Kommentar Neue Flüchtlingszahlen: Für Zäune ist das Geld da

Mehr Menschen als je zuvor sind auf der Flucht. Die Staatengemeinschaft versagt eklatant darin, Kriege und ihre Folgen zu verhindern.

Eine Frau sitzt in einem Zelt, auf dem UNHCR zu lesen ist, und isst.

Vor der Gewalt im Heimatland geflohen: eine Frau aus Burundi in einem Flüchtlingslager in Ruanda Foto: dpa

Die Rekord-Flüchtlingszahlen belegen vor allem eines: Das Scheitern der Weltgemeinschaft bei der Beilegung und Bewältigung von Konflikten.
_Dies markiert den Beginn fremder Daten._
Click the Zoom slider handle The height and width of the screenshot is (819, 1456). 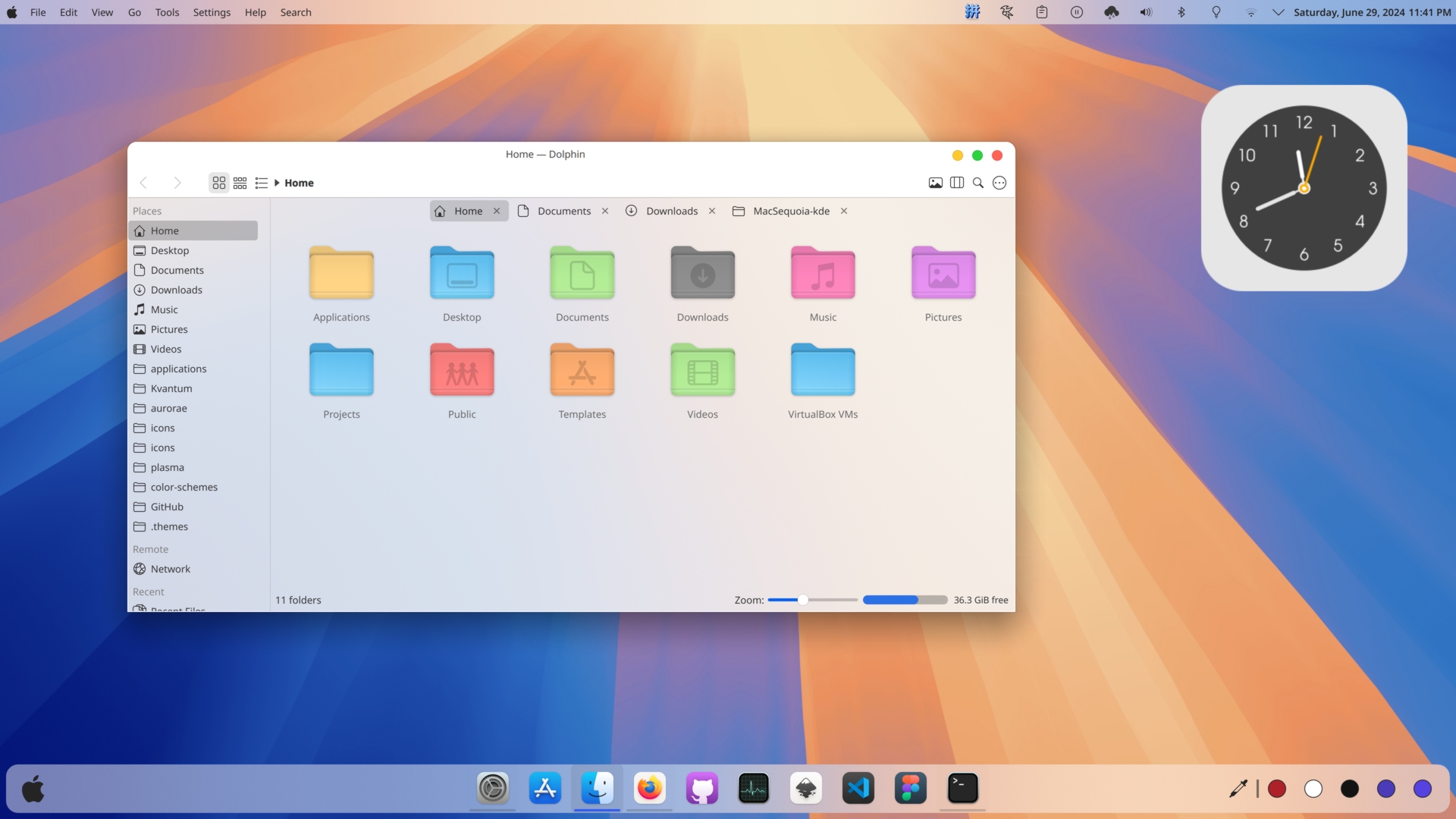803,600
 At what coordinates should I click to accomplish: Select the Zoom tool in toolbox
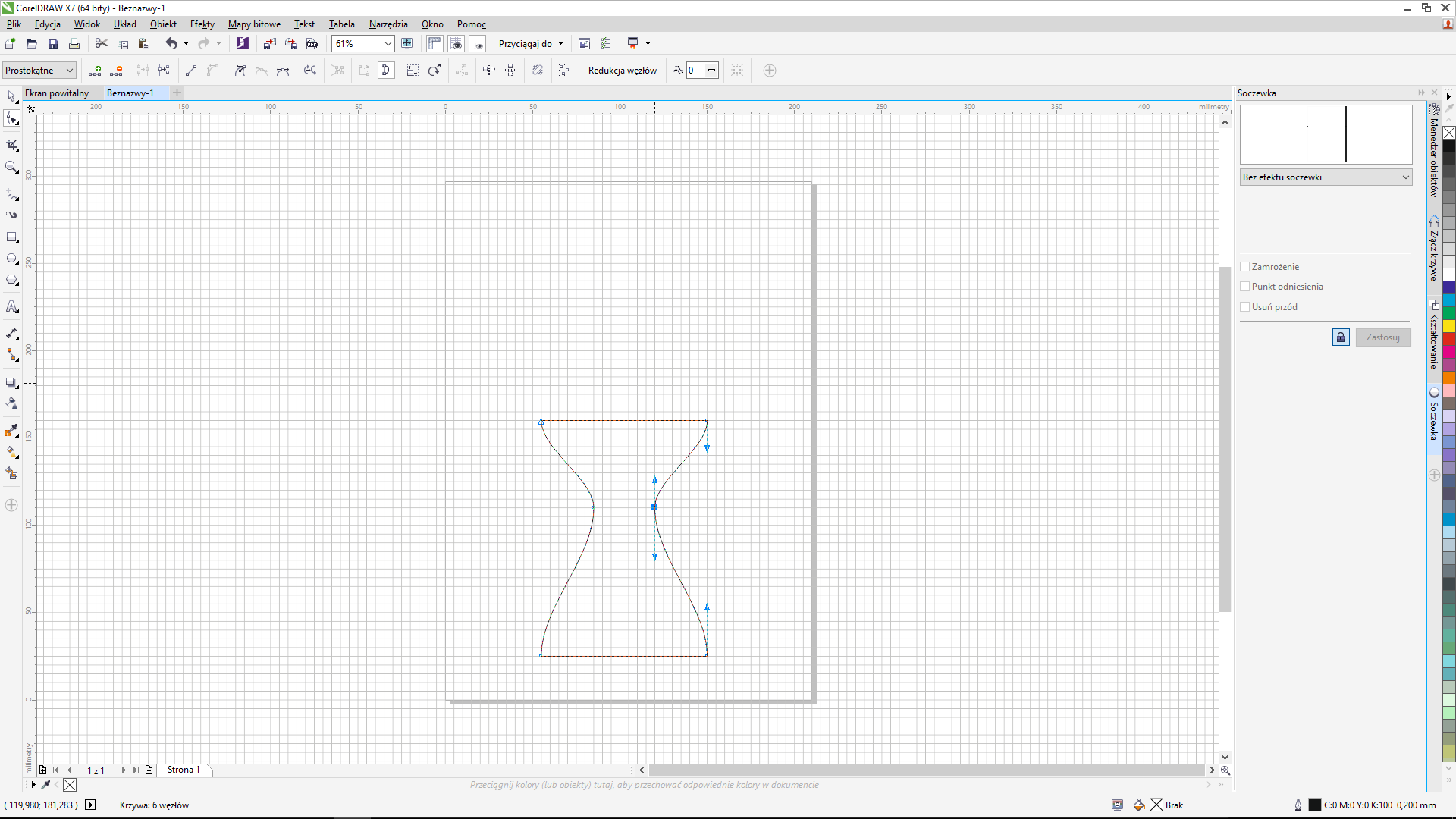11,167
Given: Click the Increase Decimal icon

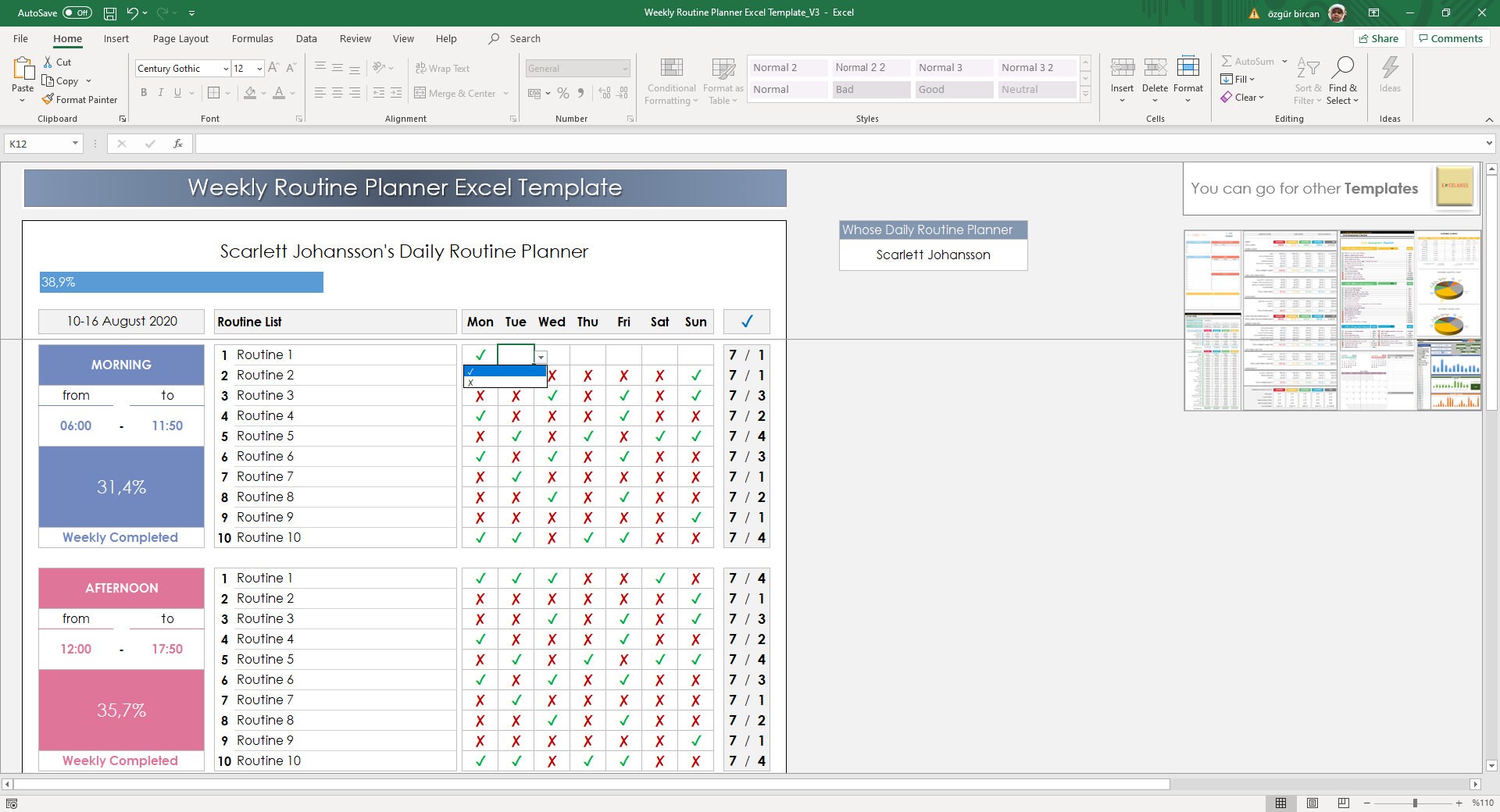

Armutsflüchtlinge – die nichts weiter sind als ArbeitsmigrantInnen – sind heute in der Minderheit. Flucht ist derzeit in allererster Linie die Flucht vor Krieg.

Natürlich muss über Fluchtursachen gesprochen werden. Aber aktuell sind das weit weniger Armut und allgemeine Perspektivlosigkeit – wer hiervon betroffen ist, verlässt sein Land nur im Ausnahmefall –, sondern bewaffnete Konflikte.

Die Staatengemeinschaft versagt nicht nur darin, Kriege zu verhindern, einzudämmen oder zu beenden. Sie versagt auch eklatant darin, ihre Folgen zu bewältigen.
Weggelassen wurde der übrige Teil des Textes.